* [The exercise]
In the post about FSR below, write out everything from "I do understand" down to "it's doing :p)", swapping "Quincunx" for "FXAA".

* [Document text]
I want to see what we can get without FSR quality wise vs with FSR for matching FPS.
I do understand that probably running FSR will have a performance penalty so running without FSR should be faster, but I'm curious on not only how FSR result compares with native but with its pre-FSR resolution.
Of course we can wait for the source code, which should be coming soon.
 
One potentially nice thing with AMD's solution besides the ability to support more games. Since it's not temporally based, it shouldn't introduce temporal artifacts. However, when combined with temporal rendering, it'll be interesting to see how it holds up.

The question is going to be, is it just good enough? Is it really good? Or is it like Quincunx and will introduce other annoyingly visible artifacts? (like Quincunx as in introducing very unpleasant artifacts, not in what it's doing :p)

* [Information supplied]
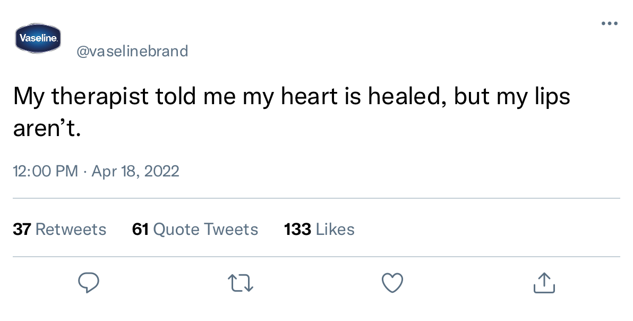
Task: Click the "Quote Tweets" label text
Action: pos(206,230)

* [Expected answer]
I do understand that probably running FSR will have a performance penalty so running without FSR should be faster, but I'm curious on not only how FSR result compares with native but with its pre-FSR resolution.
Of course we can wait for the source code, which should be coming soon.
 
One potentially nice thing with AMD's solution besides the ability to support more games. Since it's not temporally based, it shouldn't introduce temporal artifacts. However, when combined with temporal rendering, it'll be interesting to see how it holds up.

The question is going to be, is it just good enough? Is it really good? Or is it like FXAA and will introduce other annoyingly visible artifacts? (like FXAA as in introducing very unpleasant artifacts, not in what it's doing :p)